• EXERCISE INSTRUCTIONS
Beneath this line are the data; copy exactly the part of them that opens with the line containing "The width and" and closes with the line containing "Open the Webフォント section", and only that part.

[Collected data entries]
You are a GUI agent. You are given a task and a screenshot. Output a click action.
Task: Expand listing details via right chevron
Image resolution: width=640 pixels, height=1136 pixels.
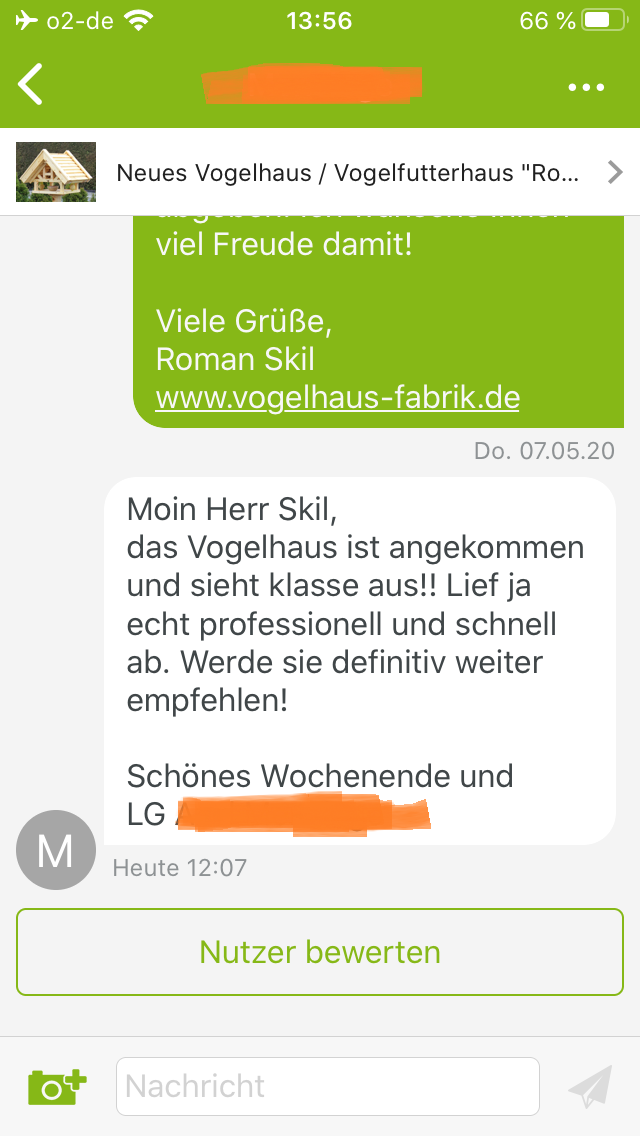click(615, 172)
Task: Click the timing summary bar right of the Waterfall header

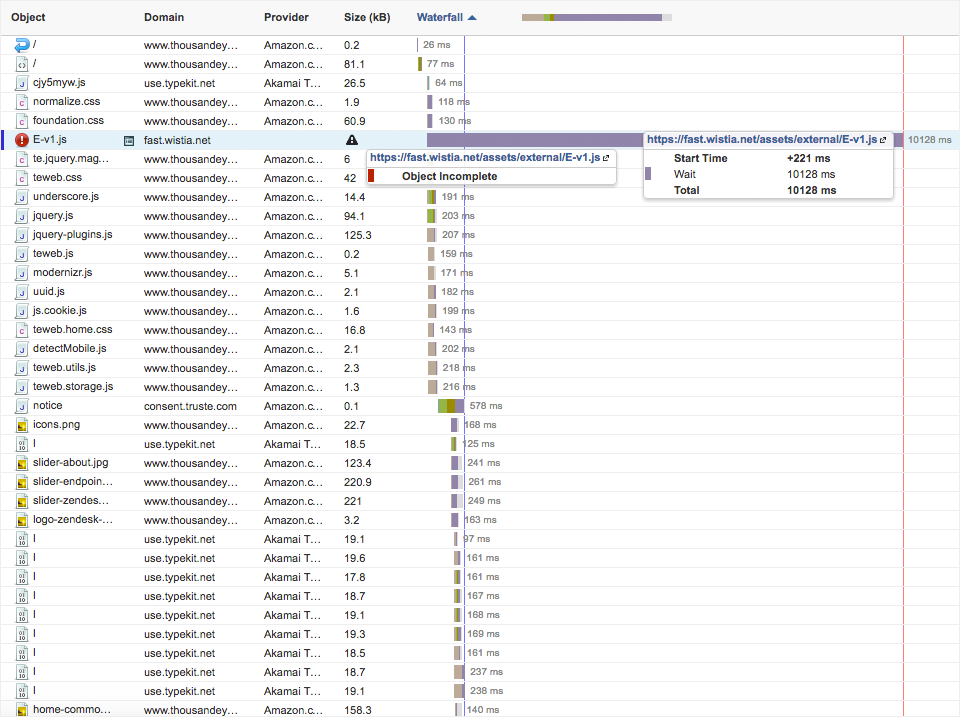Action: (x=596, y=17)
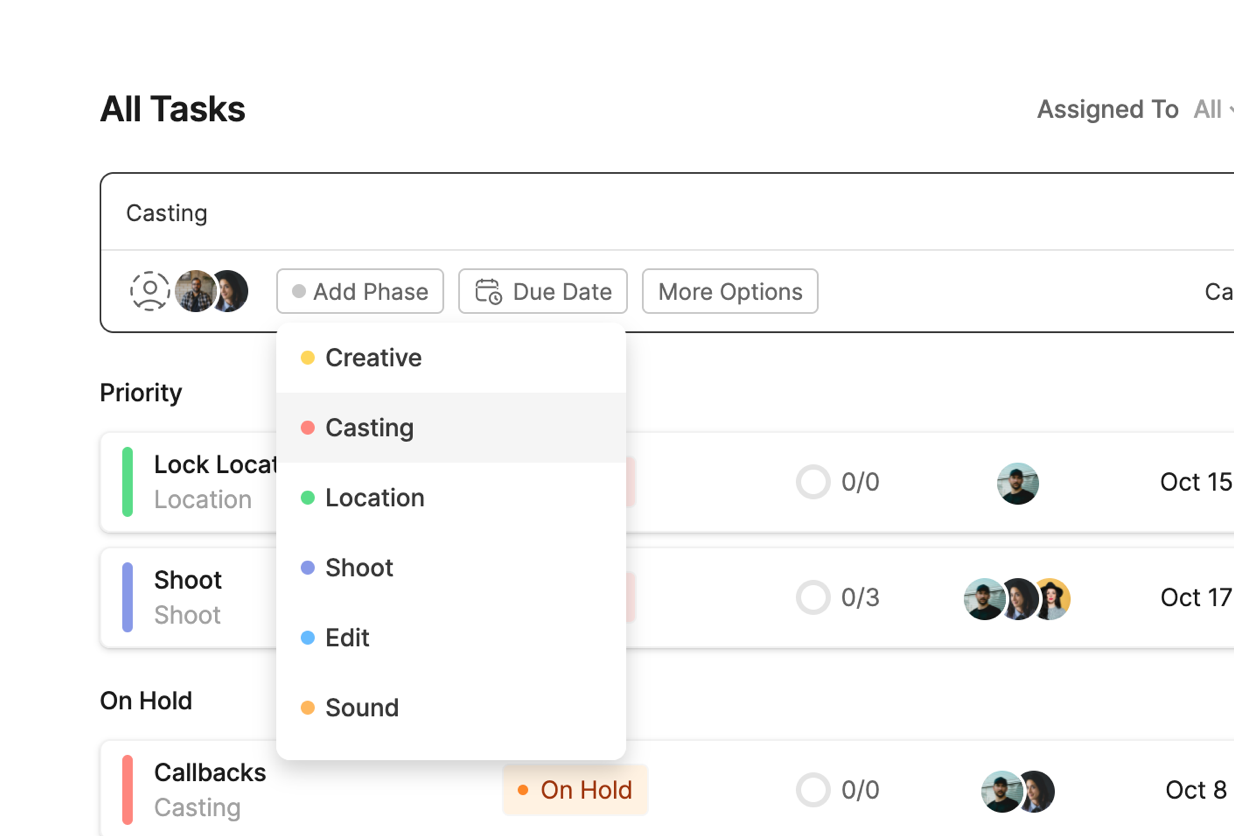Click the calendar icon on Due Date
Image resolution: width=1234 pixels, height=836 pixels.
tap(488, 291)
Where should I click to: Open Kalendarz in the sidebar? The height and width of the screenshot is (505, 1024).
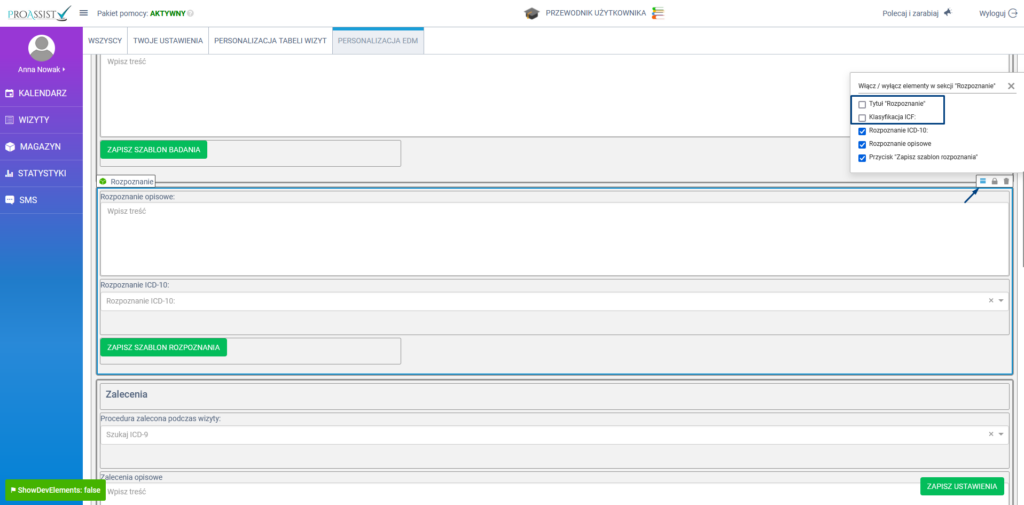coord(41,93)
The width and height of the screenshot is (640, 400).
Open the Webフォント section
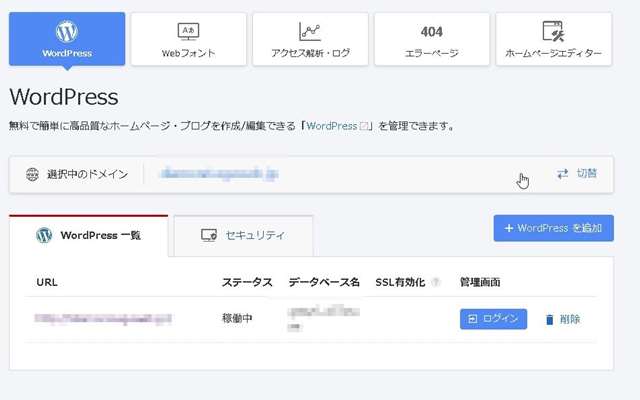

---

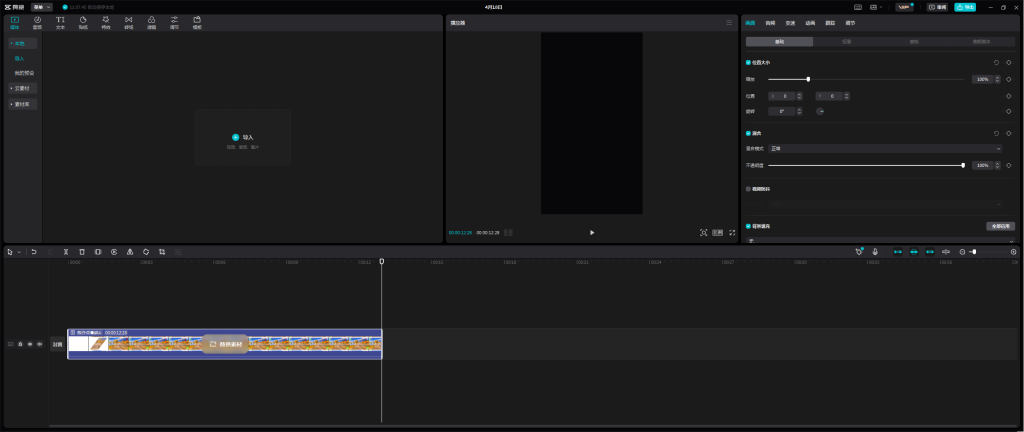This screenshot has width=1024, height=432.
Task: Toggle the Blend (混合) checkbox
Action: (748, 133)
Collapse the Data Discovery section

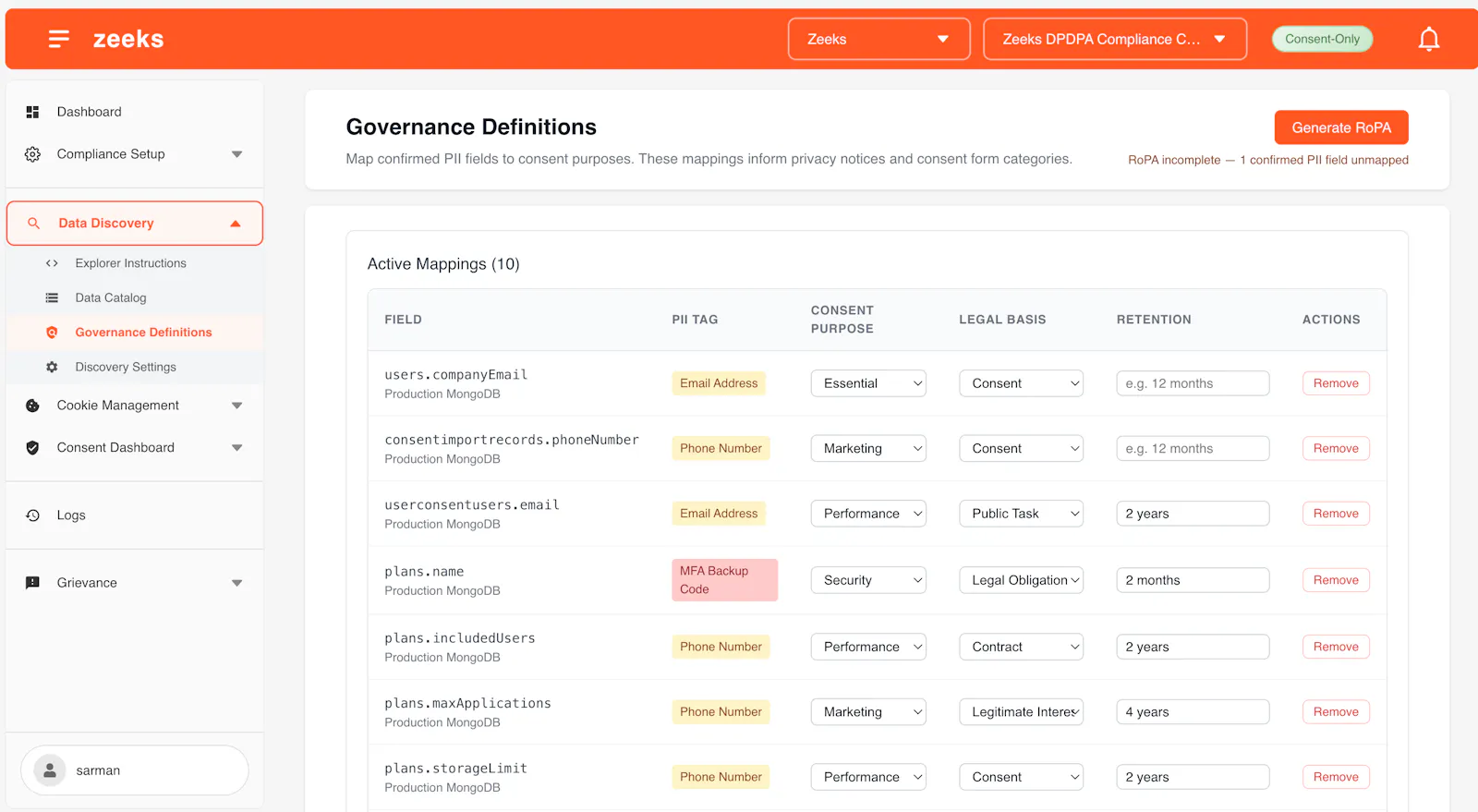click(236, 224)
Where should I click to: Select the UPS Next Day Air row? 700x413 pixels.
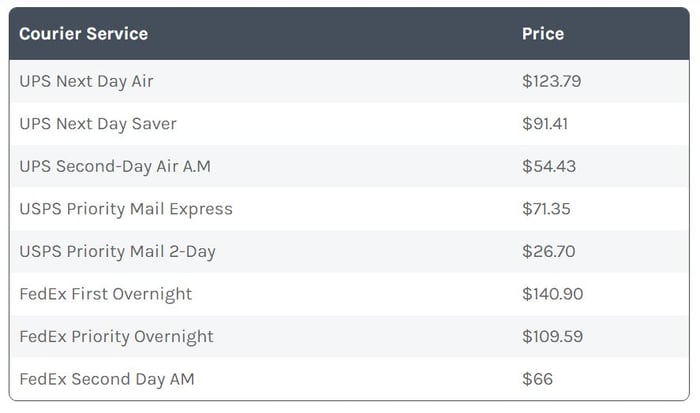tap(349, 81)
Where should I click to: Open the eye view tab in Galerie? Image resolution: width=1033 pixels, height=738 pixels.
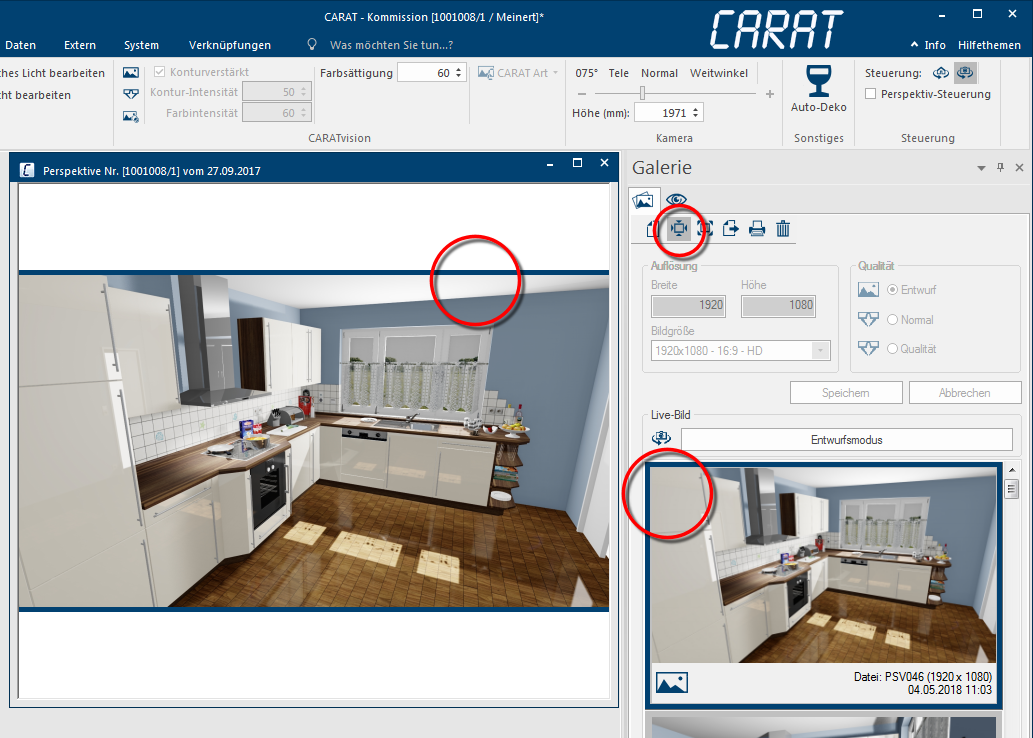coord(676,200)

• THE COMPLETED TASK
The width and height of the screenshot is (640, 400).
Open the Webフォント section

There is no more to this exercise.